Textauszug:
Diesen gegenüber steht das ganze Schurkenpack (wieder aus meinem Opernführer für Schnellleser ):

  • Boris Godunow (die Oper)
    Rußland am Wechsel vom 16. zum 17. Jahrhundert wird beherrscht von einem Mann (Boris Godunow, Bariton). Der Usurpator lässt viele umbringen. Obwohl er dann stirbt, geht’s den Leuten dort nicht besser (naja, heute vielleicht ein bisschen).
  • Carmen
    Eine einfache Zigeunerin aus der Zigarettenfabrik (Carmen, Mezzosopran) verwirrt einen Sergeanten (Don José, Tenor) aber schon so was, dass dieser sie schließlich ersticht. Zuvor treffen die beiden immer wieder auf den prahlerischen Torero (Escamillo, Bariton) – ein echter Macho.

Gesammelte Daten:
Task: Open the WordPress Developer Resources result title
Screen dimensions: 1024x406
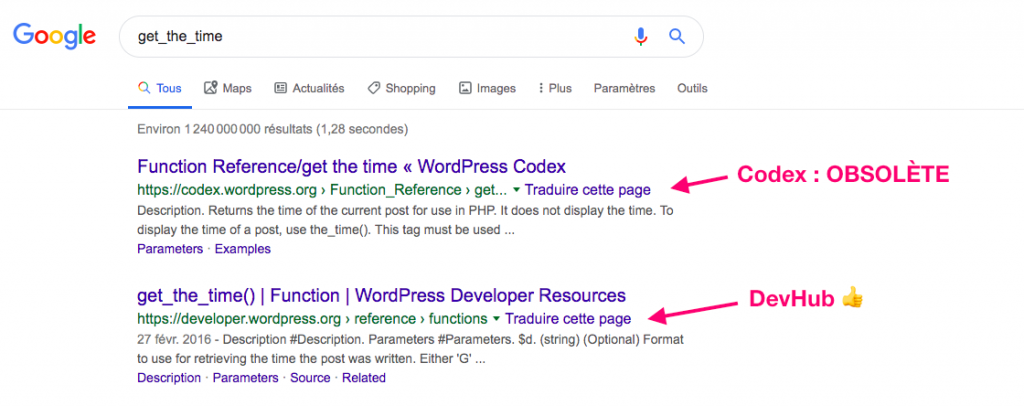Action: [381, 295]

Aufgaben:
1) Welche Stimmlage gibt der Textauszug für Don José an?
2) Nenne jede Figur, für die der Textauszug eine Stimmlage angibt, zusammen mit dieser Stimmlage.
3) Führe den Textauszug zu den Opern im selben Ton über seinen letzten Satz hinaus weiter.
Die Daten werden für die Bearbeitung nicht gebraucht.

Lösungen:
1) Tenor.

2) Boris Godunow (Bariton), Carmen (Mezzosopran), Don José (Tenor), Escamillo (Bariton)

3)
  • Der Ring des Nibelungen
    Der (ge-)wichtige Göttervater (Wotan, Bariton) betrügt nicht nur hin und wieder seine Frau (Fricka, Mezzosopran), sondern legt sich auch mit Riesen an (Fasolt & Fafner, Bass). Vier lange Abende in der Oper (Tetralogie und nicht Trilogie) – Das Rheingold („Vorabend“), Die Walküre („Erster Tag“), Siegfried („Zweiter Tag“), Götterdämmerung („Dritter Tag“) – und ca. 15 h später hat er die Parabel um “Liebe und Macht” gegen den listigen Zwerg (Alberich, Bariton) verloren. Sehr viele Figuren (Götter, Riesen, Zwerge, Walküren, Menschen, Rheintöchter und sogar ein Waldvöglein, Sopran), viel List und viel Dunkles – aber nicht verwechseln mit Der Herr der Ringe.
  • Don Giovanni
    Ein wahrer Wüstling oder Lüstling (Don Giovanni, Bariton) hat’s mit vielen Frauen (Donna Elvira, Mezzosopran, Donna Anna, Sopran, Zerlina, Mezzosopran) – sein Diener (Leporello, Bass) weiß ein Liedchen davon zu singen. Wer’s so bunt treibt UND einen fürsorglichen Vater (Der Komtur, Bass) umbringt, wird am Ende von einem Steinernen Gast (wieder der Komtur oder besser gesagt die Statue von seinem Grab, wieder Bass – klar eigentlich) ins Jenseits befördert.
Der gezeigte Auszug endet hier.